━━ Given data

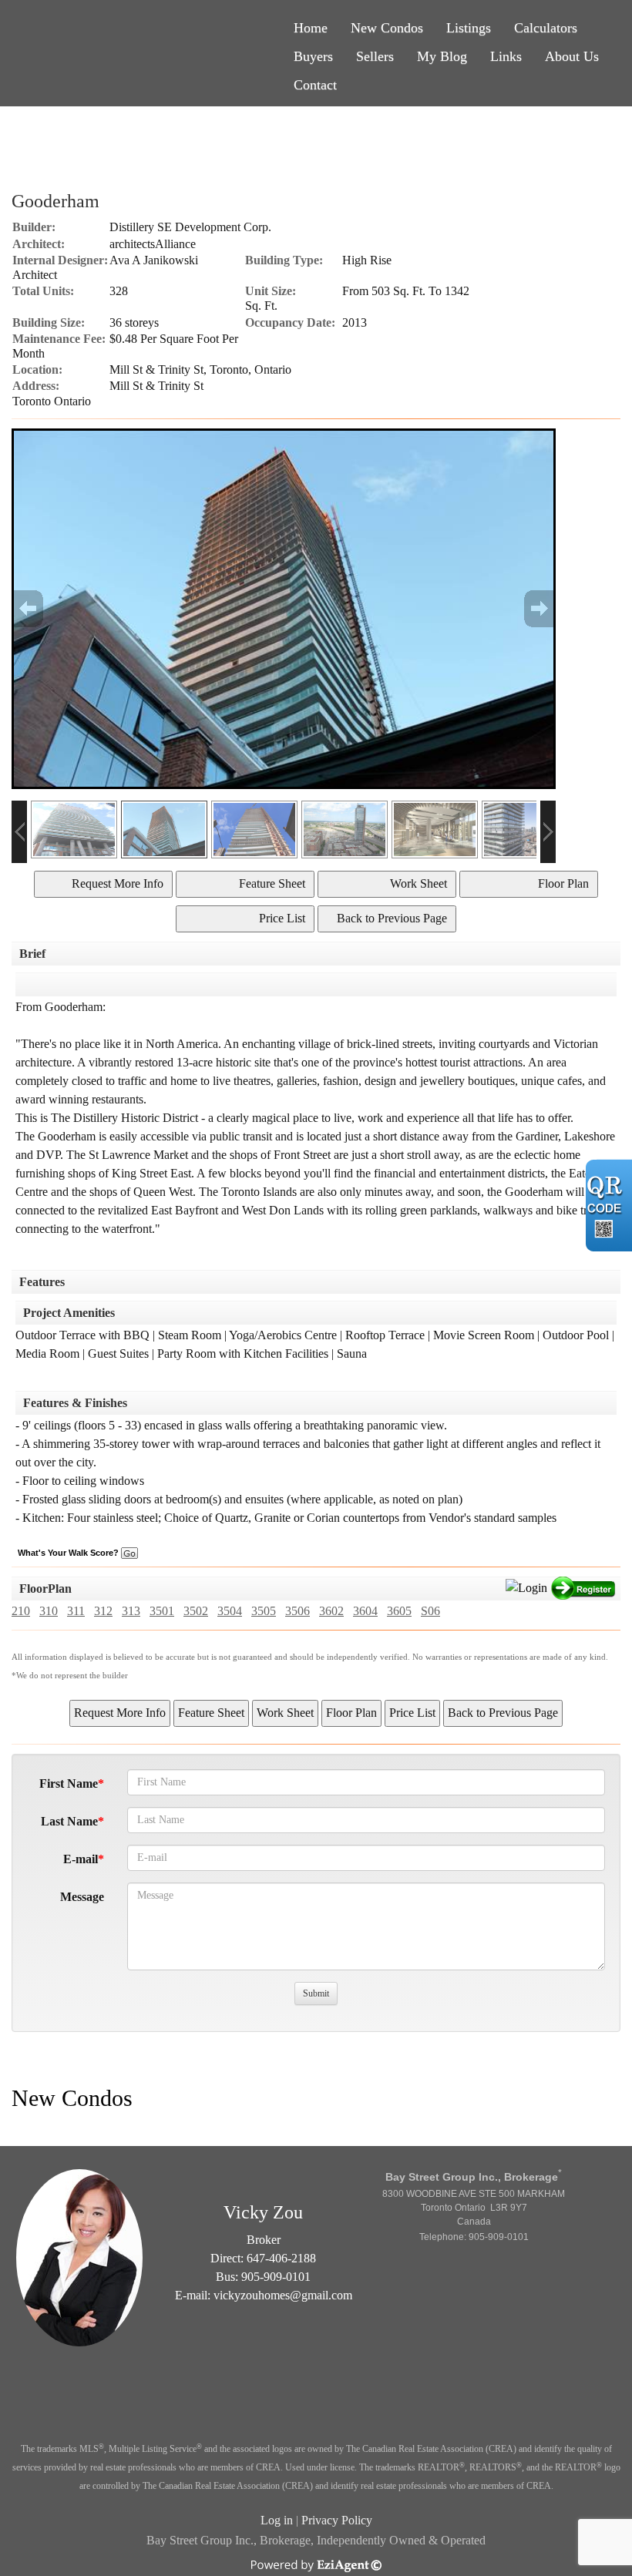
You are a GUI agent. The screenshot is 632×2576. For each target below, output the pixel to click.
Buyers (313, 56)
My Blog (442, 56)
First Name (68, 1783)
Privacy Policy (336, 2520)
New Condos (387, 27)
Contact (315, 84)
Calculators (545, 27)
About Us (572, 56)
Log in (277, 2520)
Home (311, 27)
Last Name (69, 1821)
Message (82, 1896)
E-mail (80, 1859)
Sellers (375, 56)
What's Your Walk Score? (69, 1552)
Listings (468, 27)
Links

━━━━

Exercise brief:
Print exactly the lines from the one containing "Log in (277, 2520)" through the last line of the records above, both included.

Exercise answer:
Log in (277, 2520)
Home (311, 27)
Last Name (69, 1821)
Message (82, 1896)
E-mail (80, 1859)
Sellers (375, 56)
What's Your Walk Score? (69, 1552)
Listings (468, 27)
Links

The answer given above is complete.